_Exercise aim_: Excluding pictures, transcribe precisely the lines from the one containing "The width and" to the final line of the listing below, inclusive, and nothing more.
Content starts
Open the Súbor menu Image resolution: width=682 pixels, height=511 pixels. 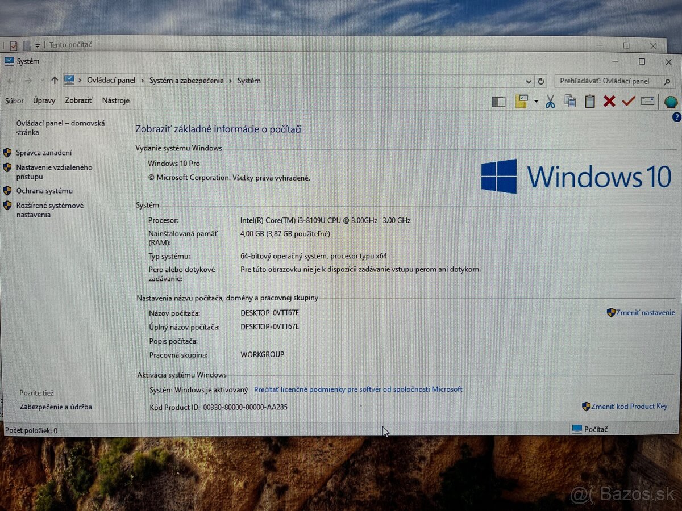pos(14,100)
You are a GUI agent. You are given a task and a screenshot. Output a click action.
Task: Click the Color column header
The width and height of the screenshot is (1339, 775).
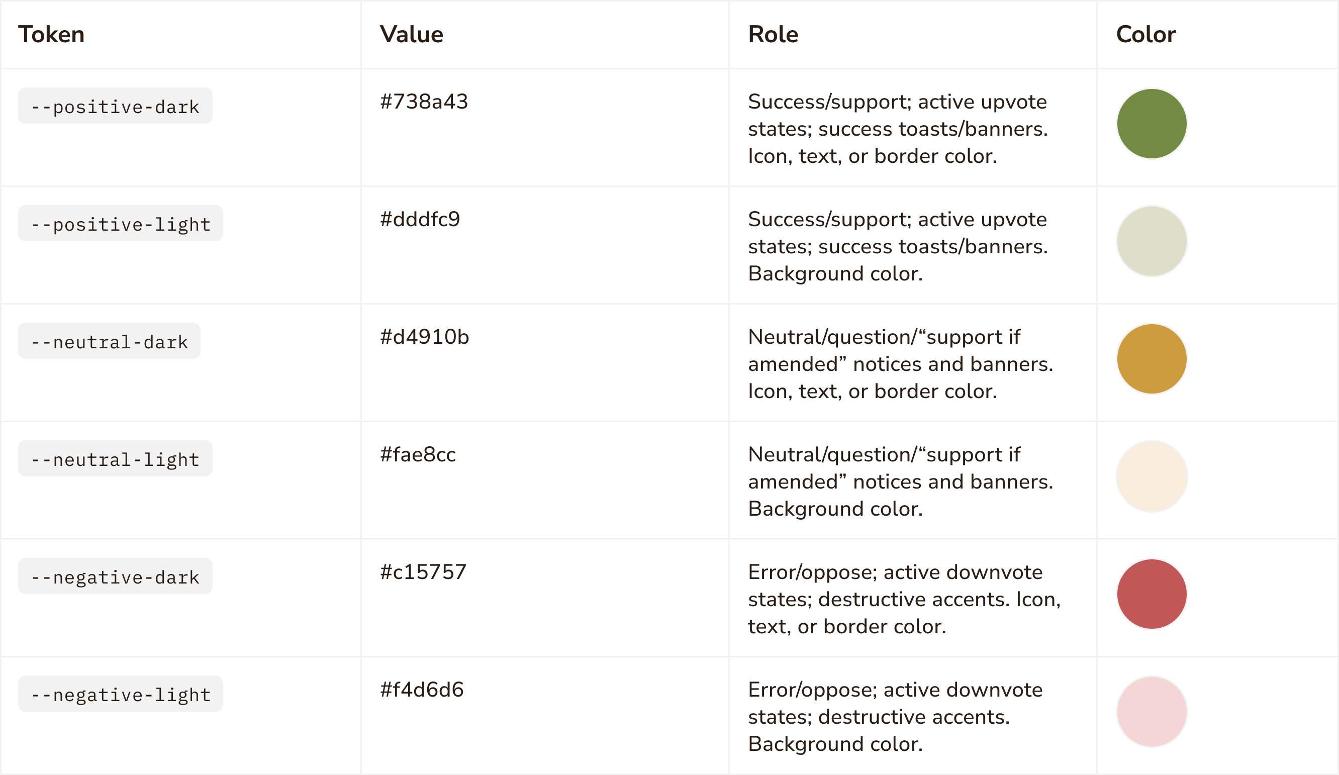[x=1146, y=35]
Content ends
_Exercise output_:
The width and height of the screenshot is (1339, 775).
[x=1146, y=35]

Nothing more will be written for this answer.